Stored records ▸
[Start of section]

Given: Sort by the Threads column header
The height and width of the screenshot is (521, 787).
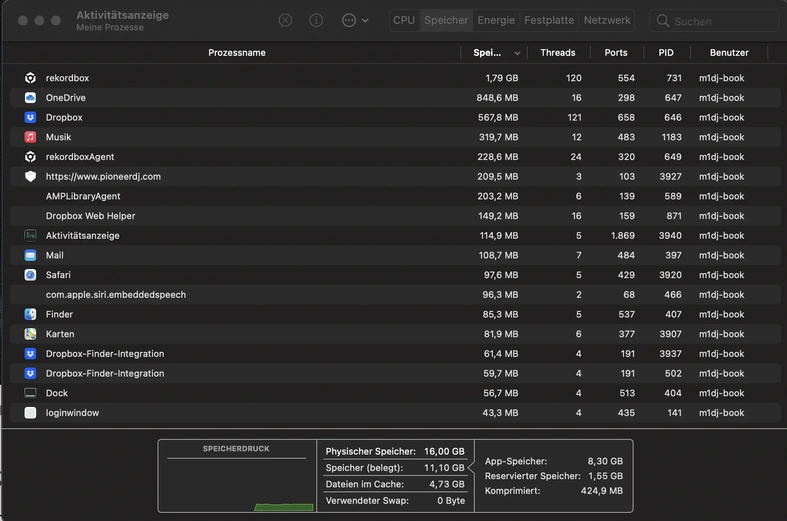Looking at the screenshot, I should (558, 53).
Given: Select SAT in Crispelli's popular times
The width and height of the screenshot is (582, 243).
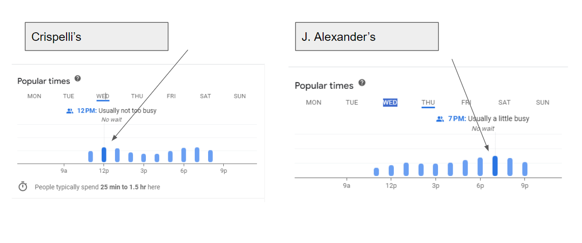Looking at the screenshot, I should 205,96.
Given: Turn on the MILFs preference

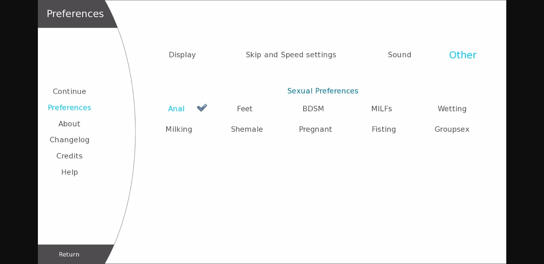Looking at the screenshot, I should coord(381,109).
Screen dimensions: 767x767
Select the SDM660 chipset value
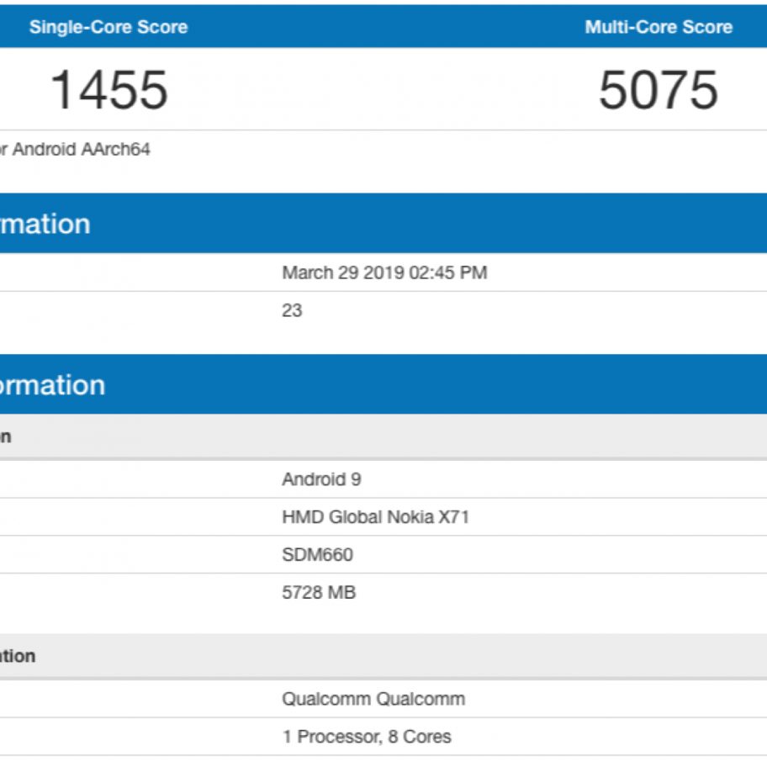317,555
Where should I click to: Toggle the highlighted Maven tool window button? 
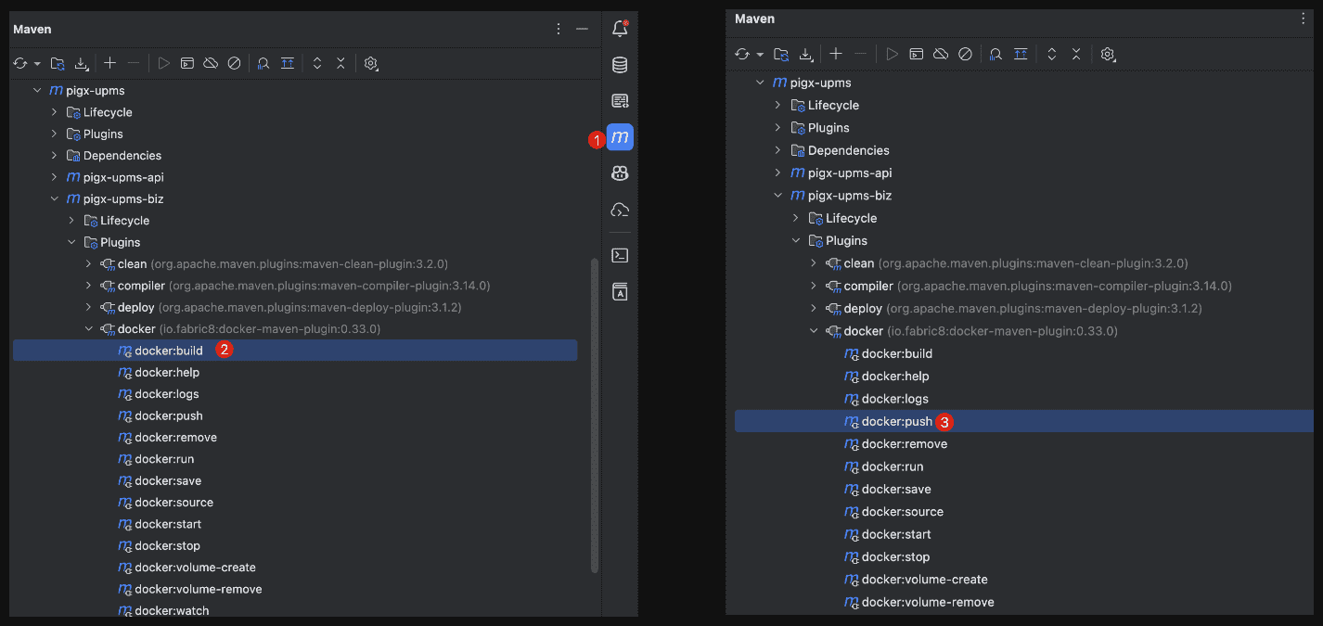coord(620,137)
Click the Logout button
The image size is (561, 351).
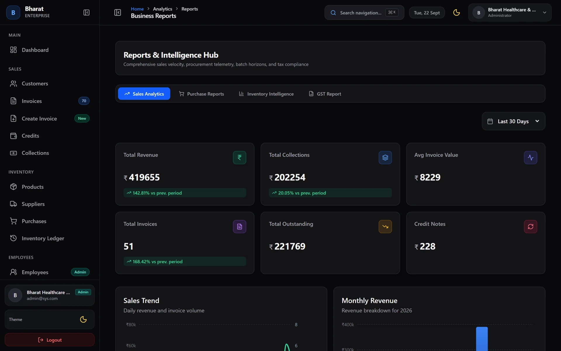pyautogui.click(x=50, y=340)
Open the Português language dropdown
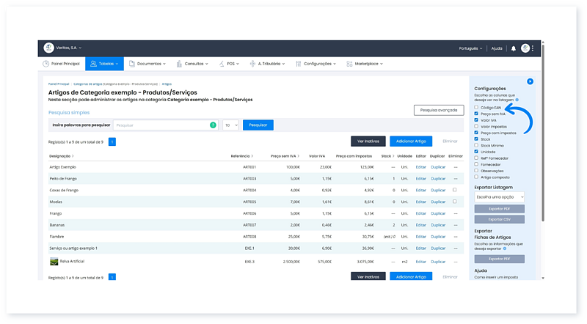 tap(468, 48)
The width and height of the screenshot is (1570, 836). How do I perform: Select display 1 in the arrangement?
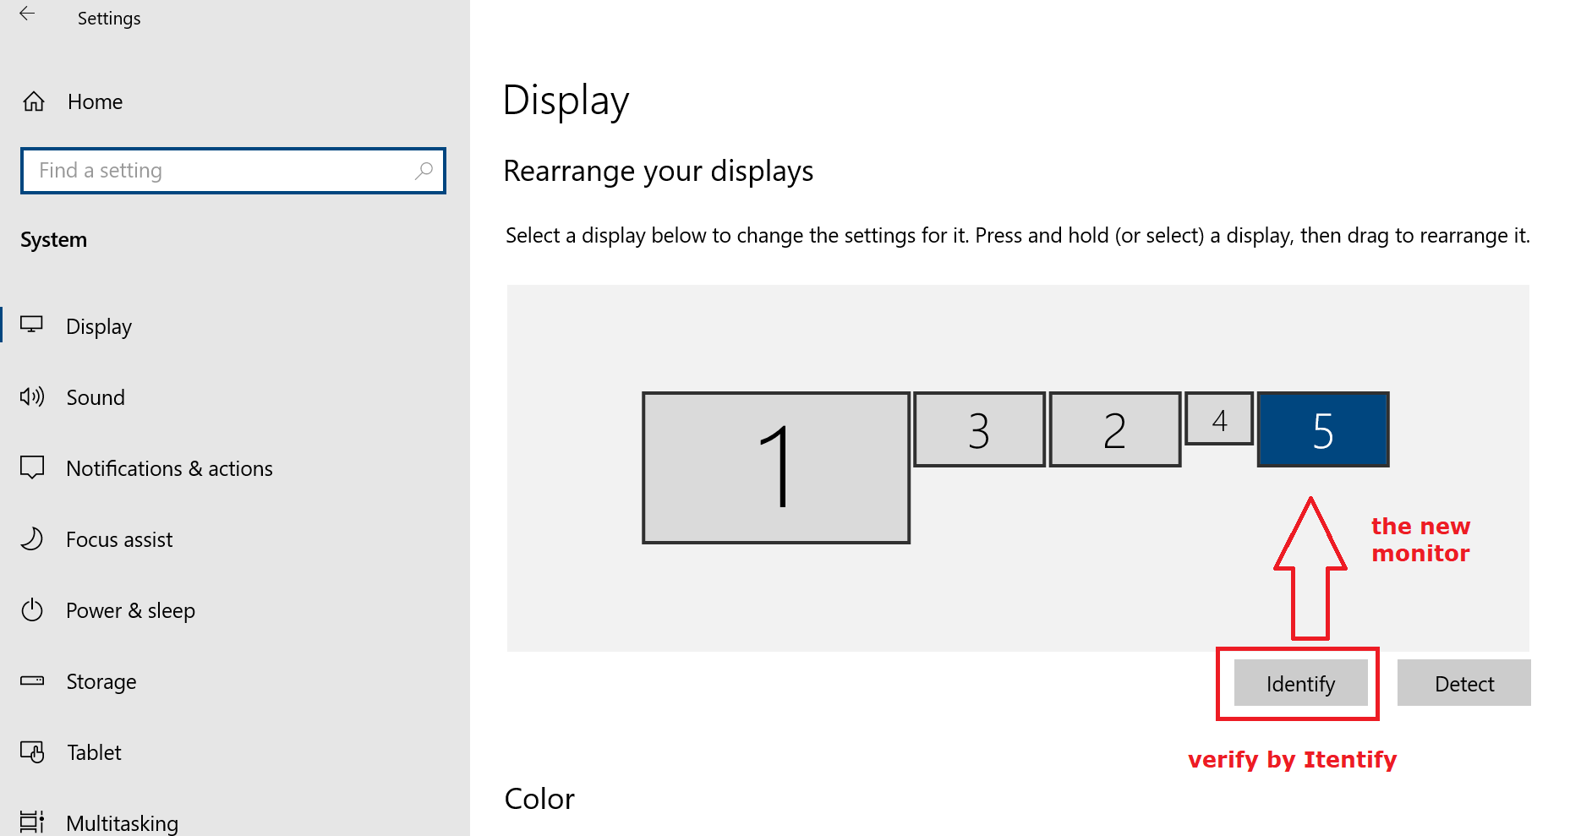(775, 467)
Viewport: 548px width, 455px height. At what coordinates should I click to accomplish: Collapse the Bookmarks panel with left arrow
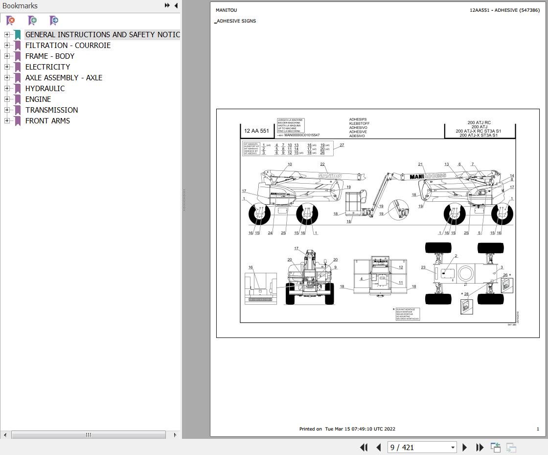coord(176,5)
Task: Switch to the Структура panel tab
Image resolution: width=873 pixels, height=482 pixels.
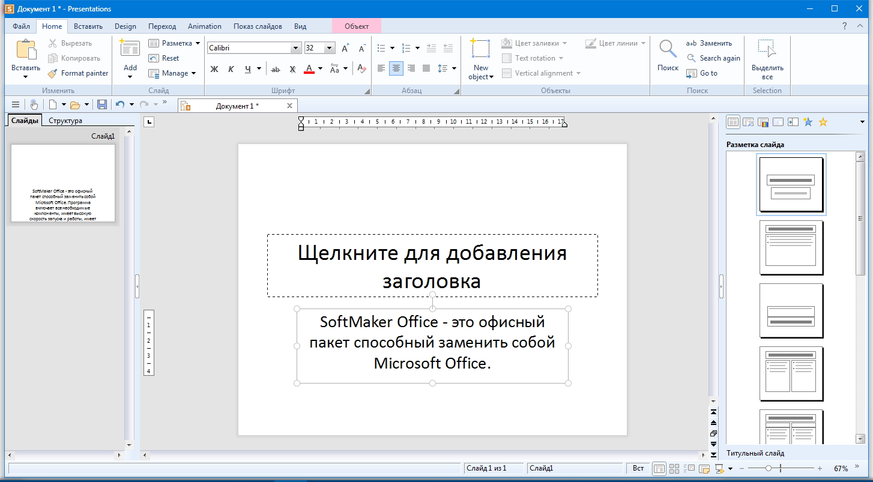Action: click(x=65, y=121)
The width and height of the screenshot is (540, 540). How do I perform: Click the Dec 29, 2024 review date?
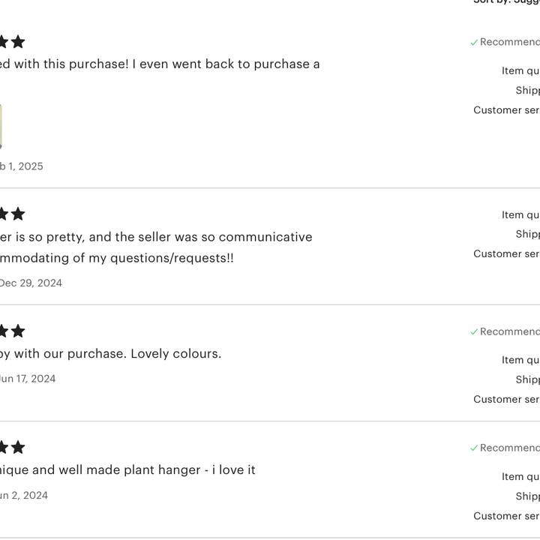[31, 283]
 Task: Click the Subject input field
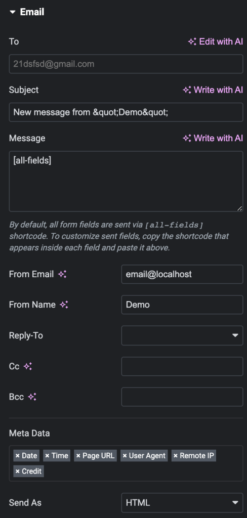(x=126, y=112)
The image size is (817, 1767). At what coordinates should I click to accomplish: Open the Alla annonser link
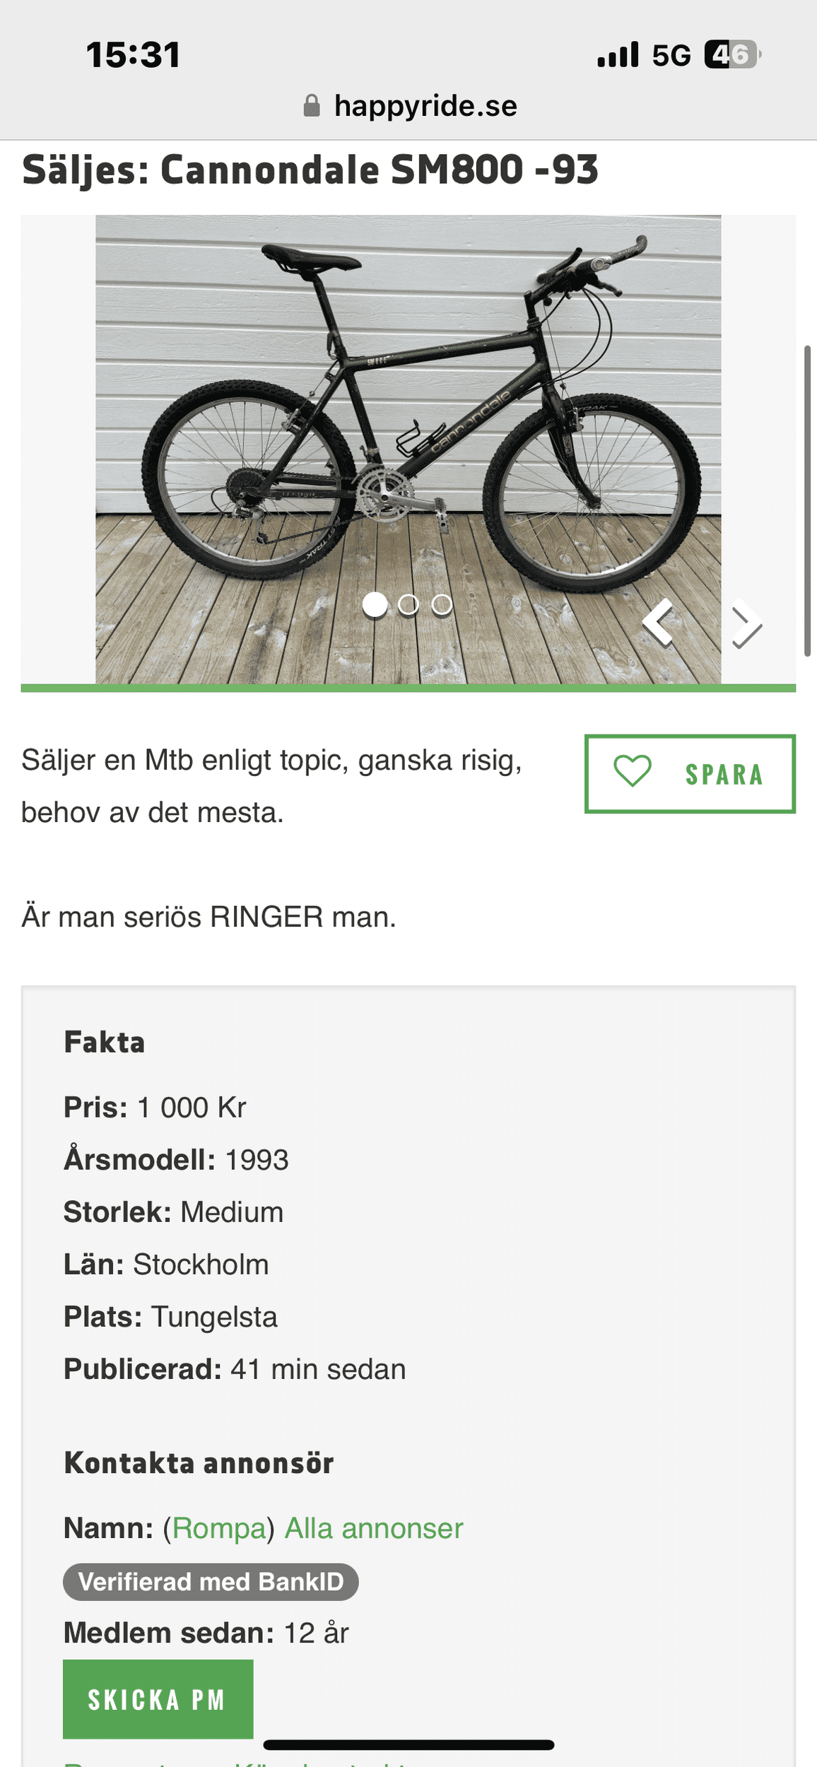[x=374, y=1527]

[End of section]

Assigned task ▸ Return verbatim every line from the line containing "Task: Switch to the Структура panel tab" to the last line of the entries above, inclusive, and leave out the pictures.

Solution to the problem ▸
Task: Switch to the Структура panel tab
Image resolution: width=873 pixels, height=482 pixels.
Action: click(x=65, y=121)
The width and height of the screenshot is (540, 540). How do I perform: Click the Dec 29, 2024 review date?
[31, 283]
 Task: Click the Subject input field
(x=126, y=112)
The image size is (817, 1767). At what coordinates should I click to accomplish: Open the Alla annonser link
[x=374, y=1527]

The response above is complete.